Training Data	AP_BEV@0.5 (Easy)	AP_3D@0.5 (Easy)
KITTI pseudo-labels	61.24	53.22
K360 pseudo-labels	57.62	47.39
KITTI+K360 pseudo-labels	64.29	58.97
KITTI human labels	67.44	65.09

Joint training with multi-dataset pseudo-labels approaches human-label performance. On Hard@0.3, it even surpasses human-labeled training.

Ablation Study¶

LOMM	SCC	AP_BEV@0.5 Easy
✗	✗	20.41
✗	✓	20.37
✓	✗	35.89
✓	✓	39.22

LOMM is the key factor driving performance gains; SCC further improves by ~3.3 AP on top of LOMM.

Highlights & Insights¶

Strengths: - First fully annotation-free monocular 3D detection system (requires neither 2D nor 3D labels). - Labeling speed of ~1.3s/frame, approximately 700× faster than VSRD. - LOMM is the first approach to exploit temporal information from moving objects (prior methods could only discard them). - COS enables a single model to train and infer across datasets with different camera configurations. - As a pretraining tool, it reduces human annotation costs by 85%.

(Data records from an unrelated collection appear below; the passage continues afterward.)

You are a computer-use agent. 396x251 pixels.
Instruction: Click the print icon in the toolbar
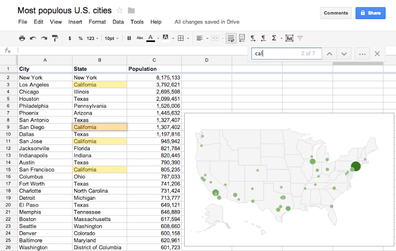click(x=22, y=38)
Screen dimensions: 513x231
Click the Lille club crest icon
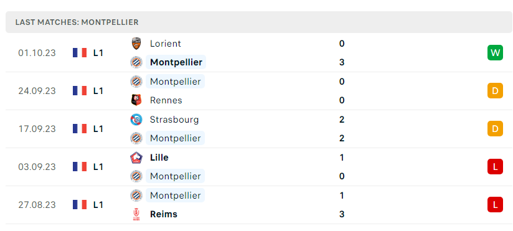136,158

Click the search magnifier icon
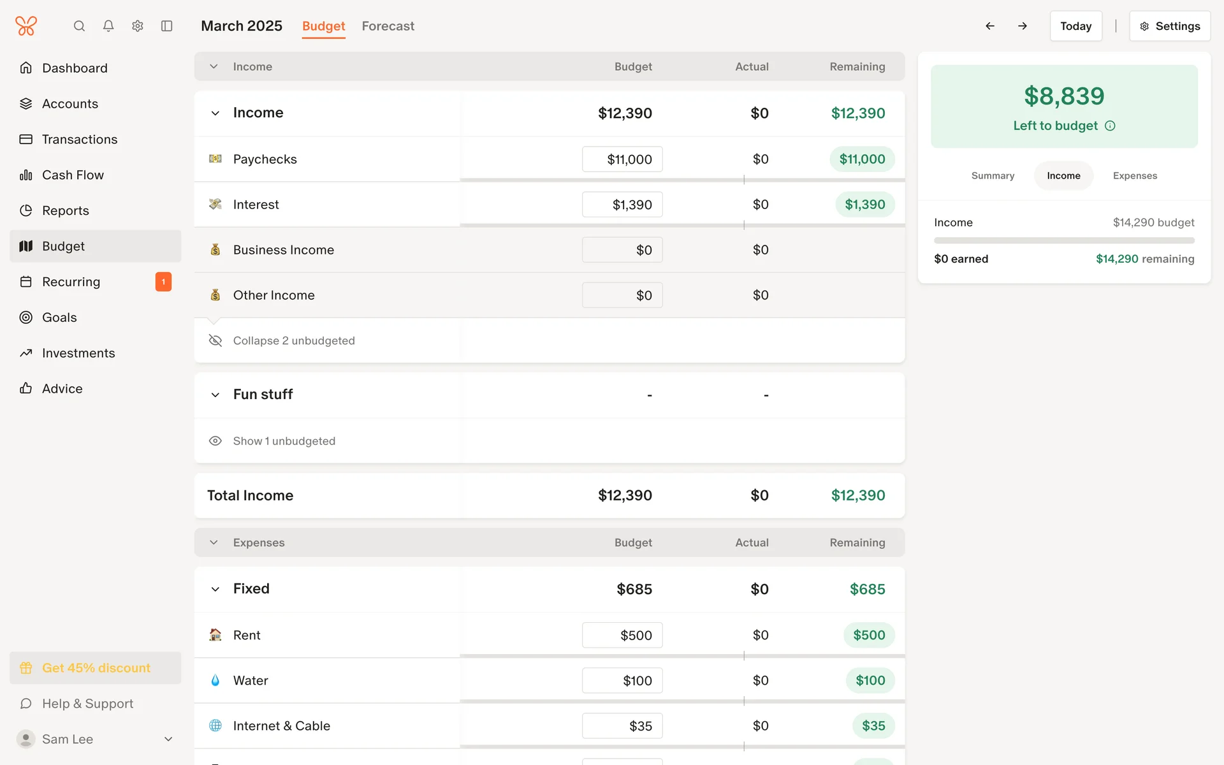[x=79, y=26]
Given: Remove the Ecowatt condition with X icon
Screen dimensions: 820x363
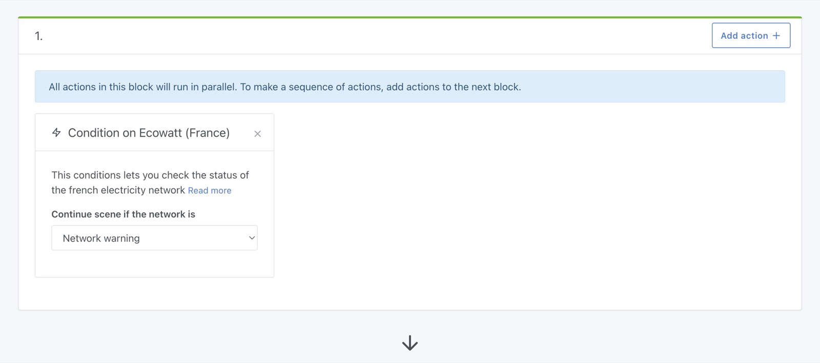Looking at the screenshot, I should pos(257,134).
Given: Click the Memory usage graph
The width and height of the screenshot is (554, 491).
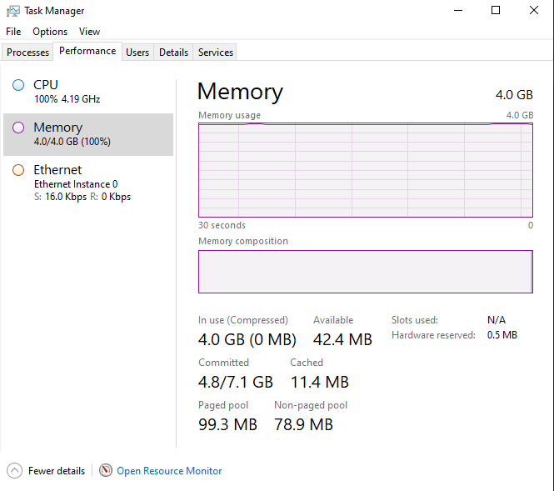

Limitations & Future Work¶

Detection accuracy is lower for distant objects (a few pixels in height), which is an inherent limitation of monocular detection rather than the labeling pipeline.
Performance depends on the zero-shot depth estimation quality of Metric3D.
AP at IoU=0.3 still lags behind VSRD on KITTI-360, because KITTI-360 human labels are amodal (including occluded parts), which inherently favors VSRD's use of human masks; when given identical inputs, MonoSOWA consistently outperforms VSRD.
Only the vehicle (car) category is validated; non-rigid or small object categories such as pedestrians and cyclists are not addressed.

Rating¶

Novelty: ⭐⭐⭐⭐ First fully annotation-free monocular 3D detection system; both LOMM and SCC present meaningful innovations.
Experimental Thoroughness: ⭐⭐⭐⭐⭐ Validated on three large-scale datasets with thorough ablations; pretraining and cross-dataset experiments are highly convincing.
Writing Quality: ⭐⭐⭐⭐ Clear structure with detailed method descriptions and logically coherent pipeline steps.
Value: ⭐⭐⭐⭐⭐ Significant practical impact on annotation cost reduction in autonomous driving; the 700× speedup makes large-scale application feasible.